* _Work required_
Search the data below for the string "beside" and copy all lines where it shows up.

Stored data entries
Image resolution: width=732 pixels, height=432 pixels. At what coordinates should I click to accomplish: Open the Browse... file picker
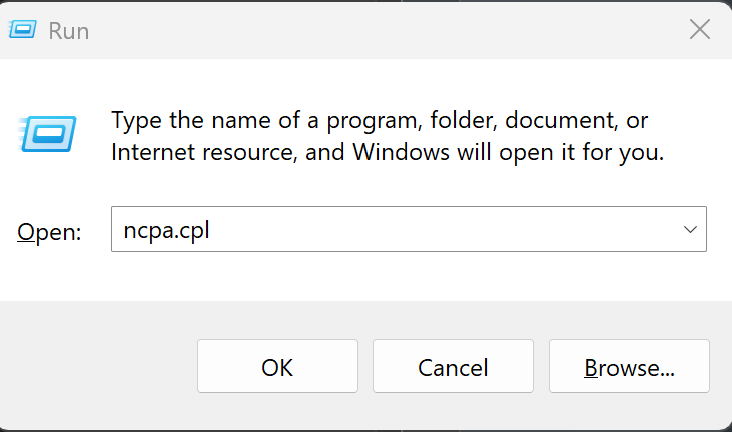(x=629, y=367)
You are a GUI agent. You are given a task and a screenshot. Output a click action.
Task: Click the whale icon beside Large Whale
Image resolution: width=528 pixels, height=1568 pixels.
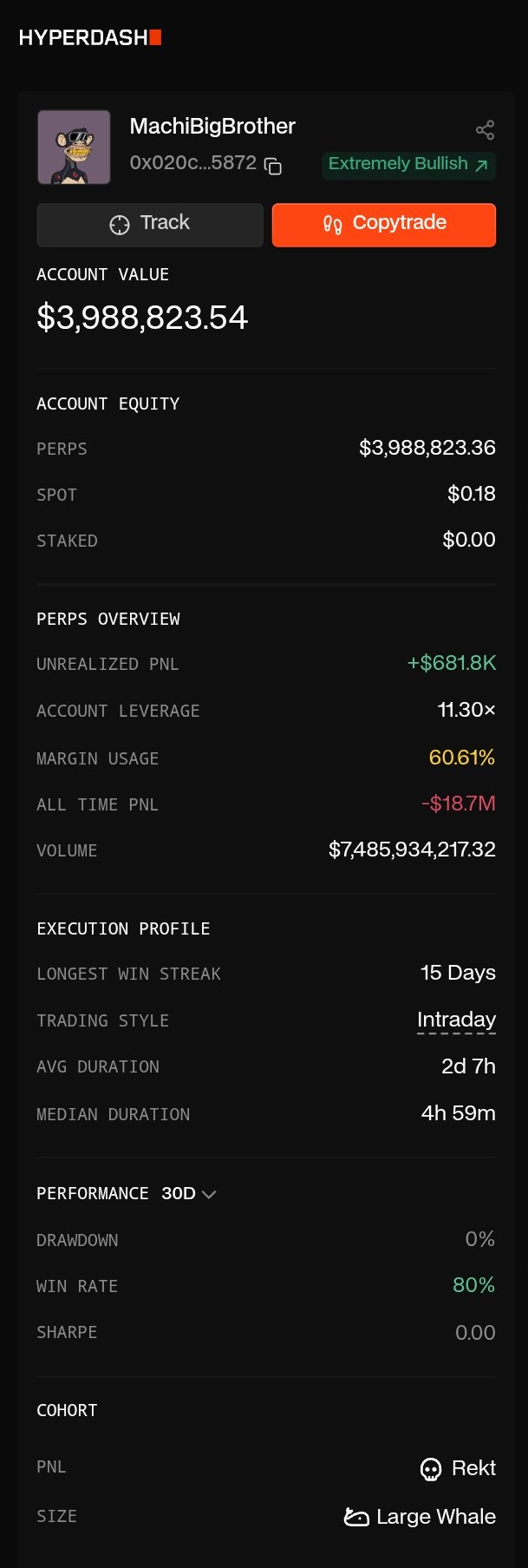356,1517
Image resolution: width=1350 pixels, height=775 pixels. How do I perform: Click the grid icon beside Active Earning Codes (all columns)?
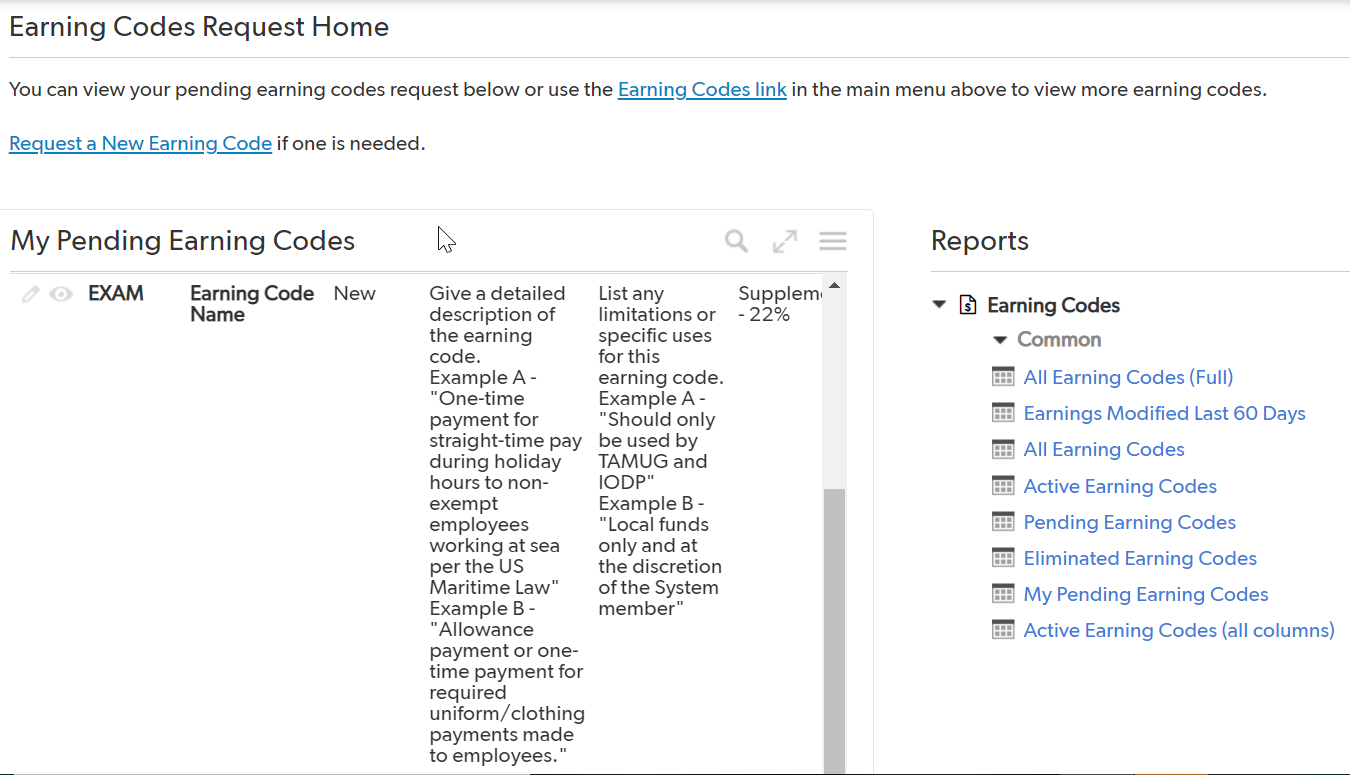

* _Response to this exercise_
Task: Click the whale icon beside Large Whale
Image resolution: width=1350 pixels, height=775 pixels. How do I perform: Click the grid icon beside Active Earning Codes (all columns)?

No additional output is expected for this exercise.